How to complete this task:
Please copy the rows verbatim, from the line containing "What do you see at coordinates (453, 212)" through the line containing "The image size is (1024, 445).", inclusive.

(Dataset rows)
:::::

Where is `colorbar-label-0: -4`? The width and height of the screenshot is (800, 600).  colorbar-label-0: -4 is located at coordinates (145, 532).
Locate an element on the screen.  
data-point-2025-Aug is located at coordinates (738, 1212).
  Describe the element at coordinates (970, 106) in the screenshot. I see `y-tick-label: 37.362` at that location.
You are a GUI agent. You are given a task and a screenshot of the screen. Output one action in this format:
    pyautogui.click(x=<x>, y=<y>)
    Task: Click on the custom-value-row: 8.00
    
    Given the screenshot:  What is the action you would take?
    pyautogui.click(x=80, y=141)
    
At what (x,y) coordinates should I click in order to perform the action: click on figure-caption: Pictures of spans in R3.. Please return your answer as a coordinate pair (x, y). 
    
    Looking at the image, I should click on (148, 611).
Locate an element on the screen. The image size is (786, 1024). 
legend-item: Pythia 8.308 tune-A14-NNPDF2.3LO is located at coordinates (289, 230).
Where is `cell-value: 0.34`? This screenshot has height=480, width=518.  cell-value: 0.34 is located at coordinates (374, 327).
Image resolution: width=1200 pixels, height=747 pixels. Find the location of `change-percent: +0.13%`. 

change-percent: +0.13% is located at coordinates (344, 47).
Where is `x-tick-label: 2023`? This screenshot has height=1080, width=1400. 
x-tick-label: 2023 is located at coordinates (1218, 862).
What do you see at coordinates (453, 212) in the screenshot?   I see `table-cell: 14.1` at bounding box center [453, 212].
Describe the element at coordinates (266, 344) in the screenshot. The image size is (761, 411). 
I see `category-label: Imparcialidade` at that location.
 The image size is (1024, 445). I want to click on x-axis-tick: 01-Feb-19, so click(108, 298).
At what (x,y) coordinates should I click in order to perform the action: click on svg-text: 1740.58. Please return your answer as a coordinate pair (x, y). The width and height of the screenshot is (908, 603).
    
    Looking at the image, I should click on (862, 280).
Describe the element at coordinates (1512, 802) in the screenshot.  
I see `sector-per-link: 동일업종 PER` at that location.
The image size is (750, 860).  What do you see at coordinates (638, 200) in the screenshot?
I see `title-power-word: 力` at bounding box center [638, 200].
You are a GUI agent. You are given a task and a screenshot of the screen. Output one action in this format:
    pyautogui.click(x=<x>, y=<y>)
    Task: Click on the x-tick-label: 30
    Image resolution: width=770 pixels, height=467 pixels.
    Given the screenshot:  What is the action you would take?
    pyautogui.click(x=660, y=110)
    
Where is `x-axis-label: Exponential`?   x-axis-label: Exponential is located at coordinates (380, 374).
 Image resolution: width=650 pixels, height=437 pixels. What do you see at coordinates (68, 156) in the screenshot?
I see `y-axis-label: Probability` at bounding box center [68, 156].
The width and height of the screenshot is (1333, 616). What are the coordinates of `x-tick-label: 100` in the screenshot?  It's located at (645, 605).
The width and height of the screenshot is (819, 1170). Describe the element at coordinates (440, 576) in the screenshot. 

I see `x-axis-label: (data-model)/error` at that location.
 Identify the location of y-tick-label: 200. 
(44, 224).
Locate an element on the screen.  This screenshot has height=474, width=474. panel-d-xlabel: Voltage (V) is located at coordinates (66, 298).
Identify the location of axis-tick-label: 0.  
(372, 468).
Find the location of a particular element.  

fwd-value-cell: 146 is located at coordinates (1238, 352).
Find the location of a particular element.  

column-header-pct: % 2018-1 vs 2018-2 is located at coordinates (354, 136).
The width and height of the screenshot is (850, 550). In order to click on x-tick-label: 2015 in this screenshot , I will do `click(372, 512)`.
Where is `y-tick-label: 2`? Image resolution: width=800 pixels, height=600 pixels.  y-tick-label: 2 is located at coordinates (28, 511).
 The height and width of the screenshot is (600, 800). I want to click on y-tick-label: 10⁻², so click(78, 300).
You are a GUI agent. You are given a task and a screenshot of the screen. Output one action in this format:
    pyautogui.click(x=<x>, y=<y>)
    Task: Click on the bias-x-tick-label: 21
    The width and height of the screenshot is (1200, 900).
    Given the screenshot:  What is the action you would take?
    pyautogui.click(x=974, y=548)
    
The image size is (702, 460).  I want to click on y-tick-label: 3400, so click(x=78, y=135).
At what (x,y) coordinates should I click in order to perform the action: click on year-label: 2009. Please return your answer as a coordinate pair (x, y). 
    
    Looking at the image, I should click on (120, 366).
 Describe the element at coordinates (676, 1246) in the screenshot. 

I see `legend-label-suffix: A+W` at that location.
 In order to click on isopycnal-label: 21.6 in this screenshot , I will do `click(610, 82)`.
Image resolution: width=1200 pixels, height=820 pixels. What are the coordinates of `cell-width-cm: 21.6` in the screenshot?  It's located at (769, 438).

:::::

Response to this task:
What do you see at coordinates (453, 212) in the screenshot?   I see `table-cell: 14.1` at bounding box center [453, 212].
Describe the element at coordinates (266, 344) in the screenshot. The image size is (761, 411). 
I see `category-label: Imparcialidade` at that location.
 The image size is (1024, 445). I want to click on x-axis-tick: 01-Feb-19, so click(108, 298).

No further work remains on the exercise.